I
Durante unas vacaciones en Bariloche me enteré que el ratón
Perez era un fraude. Ese verano habíamos alquilado una casa que a mí me gustaba
mucho porque se llamaba Konak. Que una casa tuviera nombre y que ese nombre
tuviera dos kas me causaba gracia. Una tarde en Konak se me cayó
uno de los últimos dientes de leche. Esa noche mi viejo me
llamó a su cuarto y me dijo que el señor Perez era él. El remitente de todas
las cartas que recibí durante mi infancia era falso, flor de noticia.
Finalmente, para levantarme un poco el ánimo, me extendió un billete
de diez, el doble de la suma que solía dejarme el rata de Perez. Sin embargo, para mí
era como si me estuvieran regalando un papel con la jeta de Belgrano impresa,
nada tenía sentido. La carta que ya tenía escrita y que pensaba dejarle debajo
de la almohada junto al diente la tuve que tirar.Anoche me levanté con mi pesadilla top: se me caían todos los dientes. Tratando de arrancarme un aparato que me había colocado el dentista y que me cubría todo el paladar yo hacía un movimiento brusco y de un saque se me caían todos los dientes de arriba sobre una mesa de madera. Cuando me despierto por esos sueños miro todas las cosas de mi cuarto hasta entender y reconocer todo. A veces me felicito por la veracidad de la historia, o por algún detalle minucioso que a mi subconsciente se le ocurrió incluir en la trama.

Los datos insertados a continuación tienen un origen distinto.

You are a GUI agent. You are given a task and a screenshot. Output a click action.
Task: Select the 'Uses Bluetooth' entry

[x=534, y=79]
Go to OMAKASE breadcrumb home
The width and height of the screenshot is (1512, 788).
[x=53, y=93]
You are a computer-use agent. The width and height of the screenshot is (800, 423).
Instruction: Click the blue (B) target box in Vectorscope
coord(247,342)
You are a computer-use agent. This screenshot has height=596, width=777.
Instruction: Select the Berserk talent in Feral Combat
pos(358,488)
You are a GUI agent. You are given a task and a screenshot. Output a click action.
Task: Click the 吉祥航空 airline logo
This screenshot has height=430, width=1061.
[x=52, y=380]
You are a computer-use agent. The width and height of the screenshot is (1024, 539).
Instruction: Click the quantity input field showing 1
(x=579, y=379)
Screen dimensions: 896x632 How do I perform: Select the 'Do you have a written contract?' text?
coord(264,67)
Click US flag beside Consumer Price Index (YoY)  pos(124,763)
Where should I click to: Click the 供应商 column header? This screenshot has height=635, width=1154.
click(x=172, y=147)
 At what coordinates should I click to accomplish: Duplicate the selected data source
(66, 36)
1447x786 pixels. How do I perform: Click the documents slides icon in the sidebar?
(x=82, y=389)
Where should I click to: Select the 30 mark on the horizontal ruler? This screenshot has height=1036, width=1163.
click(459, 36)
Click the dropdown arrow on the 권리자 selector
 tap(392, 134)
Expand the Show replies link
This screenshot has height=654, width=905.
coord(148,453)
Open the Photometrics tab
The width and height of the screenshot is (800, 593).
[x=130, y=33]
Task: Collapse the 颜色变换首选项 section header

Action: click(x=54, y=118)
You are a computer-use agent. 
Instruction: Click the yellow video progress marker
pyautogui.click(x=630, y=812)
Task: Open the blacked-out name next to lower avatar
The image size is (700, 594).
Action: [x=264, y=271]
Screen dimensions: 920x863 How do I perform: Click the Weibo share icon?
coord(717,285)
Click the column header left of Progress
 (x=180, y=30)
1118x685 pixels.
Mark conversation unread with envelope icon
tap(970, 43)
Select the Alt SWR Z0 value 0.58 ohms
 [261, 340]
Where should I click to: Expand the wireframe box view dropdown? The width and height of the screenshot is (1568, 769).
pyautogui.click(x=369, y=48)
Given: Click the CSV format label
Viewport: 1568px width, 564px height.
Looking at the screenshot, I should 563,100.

Después me vuelvo a dormir.
Ese aparato en el paladar existió alguna vez. También fue real la escena de yo intentando arrancármelo porque me hacía hablar con la zeta. Fue una etapa ridícula de mi vida, a los trece o catorce años. Me habían puesto aparatos fijos y esa era la cruz que debía cargar todos los días. Porque yo, a esa edad, cuidaba mucho la imagen. Usaba anillos y cada tres o cuatro días me retocaba el pelo con una maquinita. Era un niño metrosexual, pero con las mujeres me iba mal, muy mal. Yo estaba seguro de que era por los aparatos, y soñaba con el día en que el Dr. Guardo, la persona más miserable que conocí en mi vida, me los arrancara con una pinza oxidada. Pero el Dr. Guardo, cada dos martes, lo único que decía al ver mi boca abierta era “qué mordida profunda tenés, che”. Andá a cagar, Guardo.
El aparato del paladar era siniestro. Me bloqueaba el paladar por completo y la comida, sobre todo la miga de los sándwiches, quedaba atascada ahí hasta pudrirse. Otra vez me dieron, para que usara durante las noches, un metal que se enganchaba a los brackets y que tenía una correa elástica que rodeaba la nuca. Era para abrir la mórdida, decía Guardo. Así como me lo dieron lo tiré en el fondo de un cajón del baño.
Un día me sacaron todos los fierros, pero con las mujeres me
siguió yendo mal. Me acuerdo de llorar por una, hecho una bolita sobre mi cama.
A los quince, una mina te puede pegar durísimo, ojo con eso.
II
Ahora ya no lloro más. La procesión va por dentro, y es una
lástima. Tampoco me mando cartas con mi viejo, ni aunque se esconda en un
ratón omnipresente que vive en una casa de calcio. Pero el otro día lo abracé. Fueron tres abrazos, uno por gol. Por primera vez habíamos ido a la
cancha él y yo, sin mi hermano, sin amigos, sin sobrinos: un verdadero programa
padre hijo. Durante el viaje de ida no hablamos demasiado, apenas algunos
comentarios aislados sobre el tráfico o el once inicial. Cuando llegamos a
nuestros asientos le dije que había un clima raro. Me preguntó porqué y no supe
contestarle. Dale Agustín, estudiás Letras, tenés que saber explicarte, me
dijo. Yo no entendía que la rareza no estaba en la gente sino en nosotros dos, solos,
compartiendo una tarde juntos después de años y años. En el festejo del primer gol lo
abracé y me sentí tan bien que volví a repetir el gesto en los dos goles
siguientes. El no me devolvía el abrazo, era como si simplemente lo aprobara.
Tal vez eso era lo que más me gustaba, que cada uno actuara como se le cantase.
Con el partido ya liquidado, la hinchada empezó uno de mis
cantitos preferidos. Yo canté con todas mis fuerzas, en cuero y sacando a
gritos toda la mierda que llevo adentro. Mi viejo, en cambio, se quedó en
silencio, parado, con la radio pegada al oído y los ojos apenas vidriosos.